Cross-Validation for NMF-SEM — nmf.sem.cv • nmfkc

Performs K-fold cross-validation to evaluate the equilibrium mapping of the NMF-SEM model.

For each fold, nmf.sem is fitted on the training samples, yielding an equilibrium mapping \(\hat Y_1 = M_{\mathrm{model}} Y_2\). The held-out endogenous variables \(Y_1\) are then predicted from \(Y_2\) using this mapping, and the mean absolute error (MAE) over all entries in the test block is computed. The returned value is the average MAE across folds.

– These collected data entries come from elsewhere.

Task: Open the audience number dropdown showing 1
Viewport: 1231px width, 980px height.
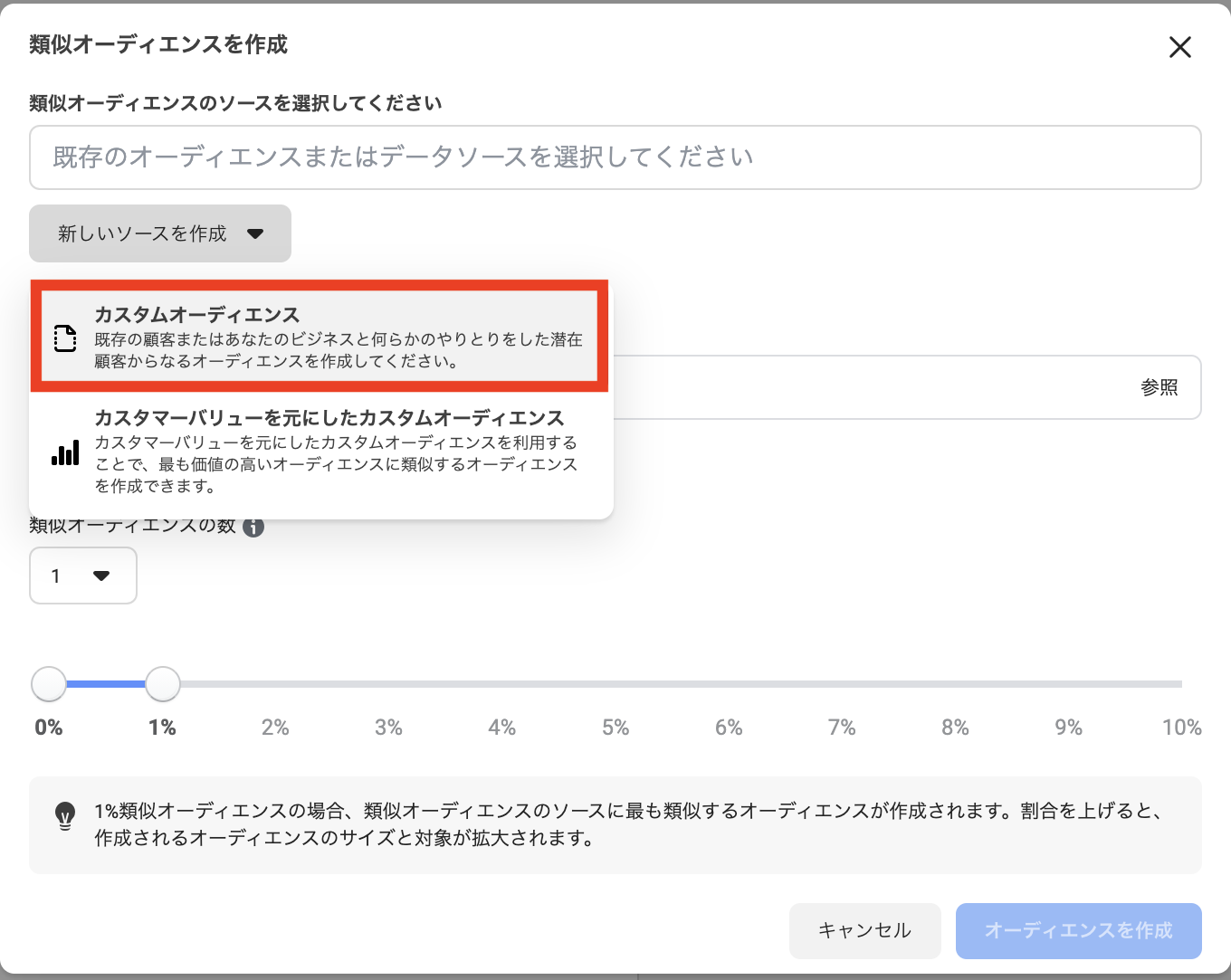Action: click(82, 576)
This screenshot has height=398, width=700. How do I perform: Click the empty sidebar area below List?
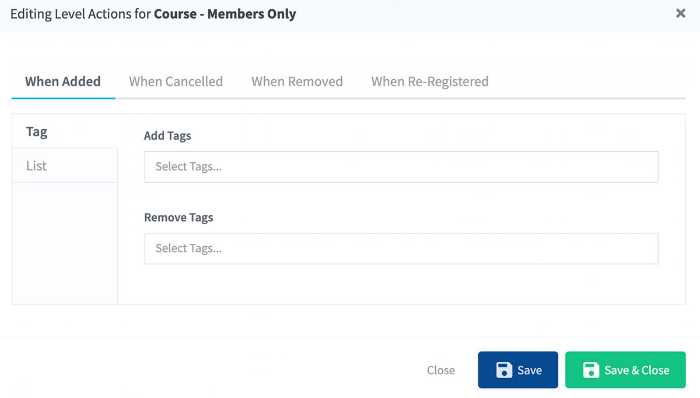point(65,243)
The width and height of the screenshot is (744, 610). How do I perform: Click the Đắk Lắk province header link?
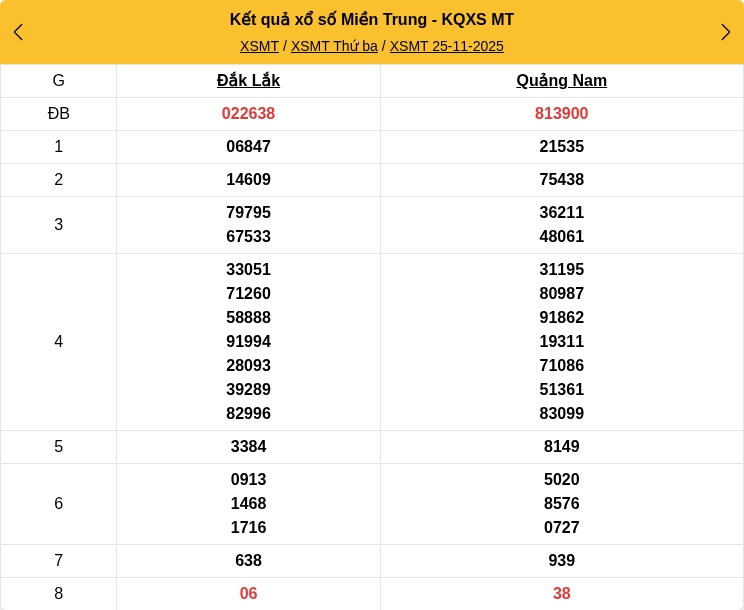248,81
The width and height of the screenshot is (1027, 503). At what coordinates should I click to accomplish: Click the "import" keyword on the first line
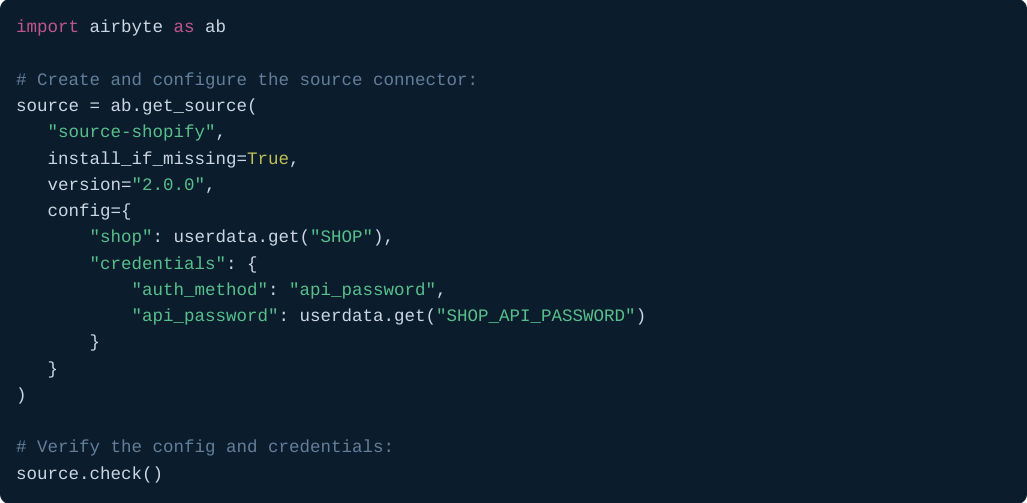(x=47, y=27)
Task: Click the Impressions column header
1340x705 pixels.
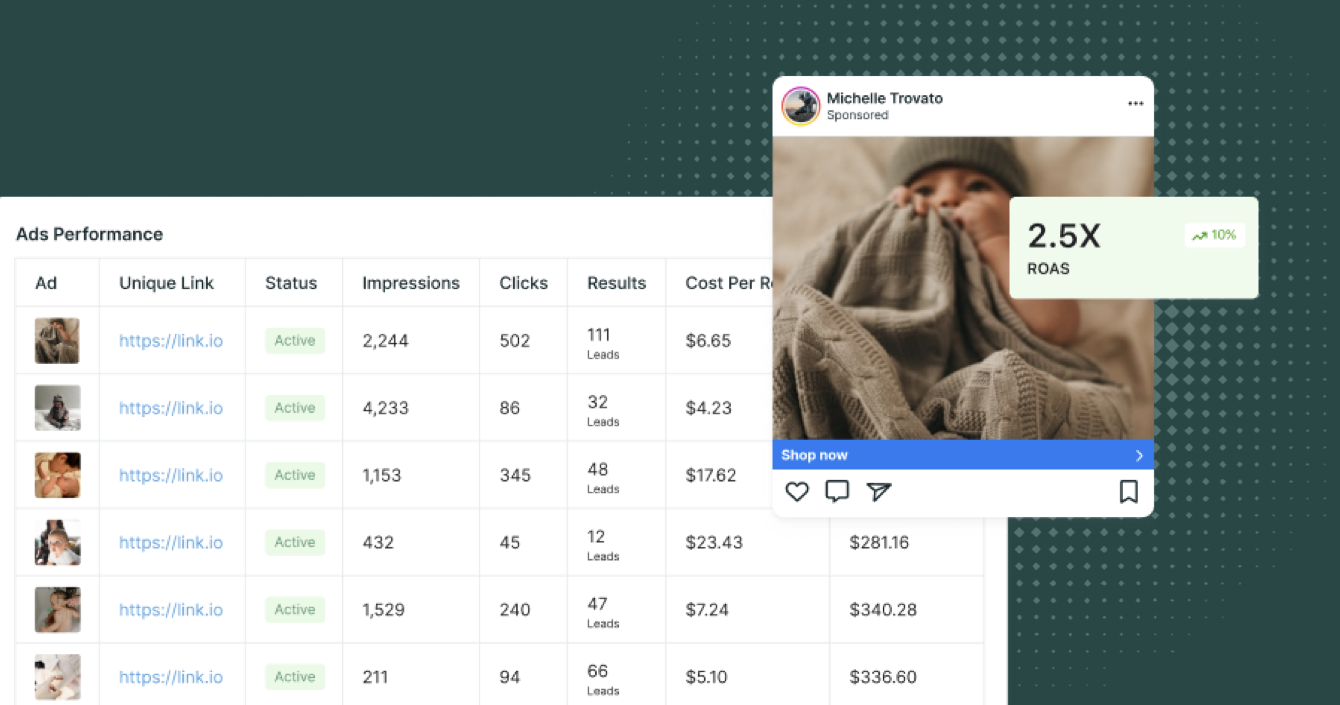Action: pyautogui.click(x=411, y=283)
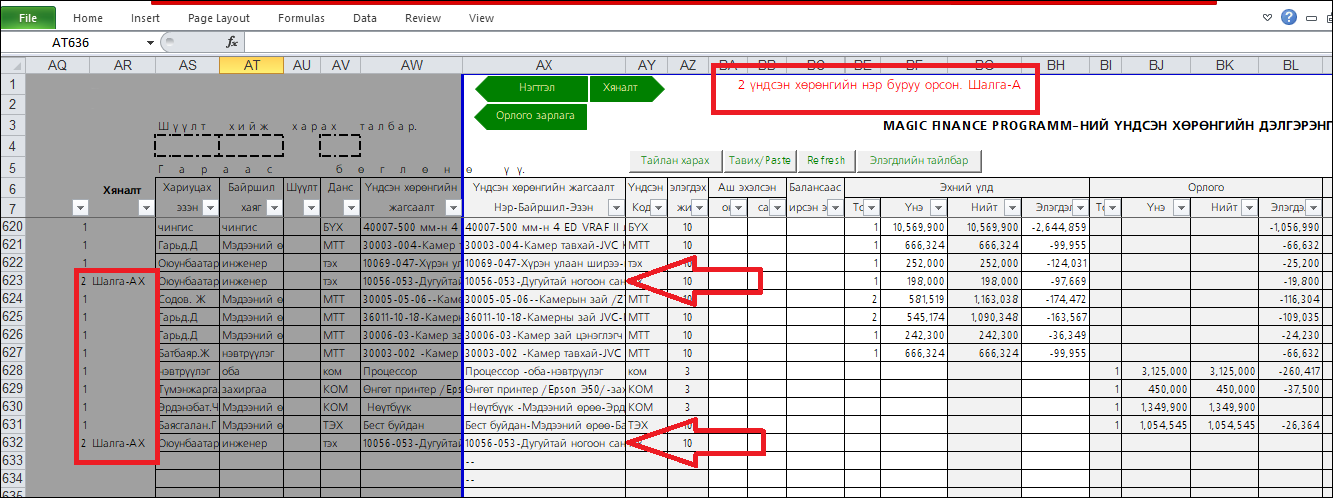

This implements the hyperparameter selection strategy described in the paper: hyperparameters are chosen by predictive cross-validation rather than direct inspection of the internal structural matrices.

nmf.sem.cv(
  Y1,
  Y2,
  rank = NULL,
  X.init = NULL,
  X.L2.ortho = 100,
  C1.L1 = 0.5,
  C2.L1 = 0,
  epsilon = 1e-04,
  maxit = 50000,
  seed = NULL,
  div = 5,
  shuffle = TRUE,
  ...
)

Arguments

Y1: A non-negative numeric matrix of endogenous variables with rows = variables (P1), columns = samples (N).
Y2: A non-negative numeric matrix of exogenous variables with rows = variables (P2), columns = samples (N). Must satisfy ncol(Y1) == ncol(Y2).
rank: Integer; rank (number of latent factors) passed to nmf.sem. If NULL, nmf.sem decides the effective rank (via ... or nrow(Y2)).
X.init: Optional initialization for X (as in nmf.sem).
X.L2.ortho: L2 orthogonality penalty for X.
C1.L1: L1 sparsity penalty for C1 (\(\Theta_1\)).
C2.L1: L1 sparsity penalty for C2 (\(\Theta_2\)).
epsilon: Convergence threshold for nmf.sem.
maxit: Maximum number of iterations for nmf.sem.
seed: Master random seed for CV splitting and fold-specific calls to nmf.sem. If NULL, RNG is not controlled within folds.
div: Number of CV folds. (Default: 5)
shuffle: Logical; if TRUE, samples are randomly permuted before assigning to folds. (Default: TRUE)
...: Additional arguments passed to nmf.sem (except for rank, seed, div, shuffle, which are handled here).

Value

A numeric scalar: mean MAE across CV folds.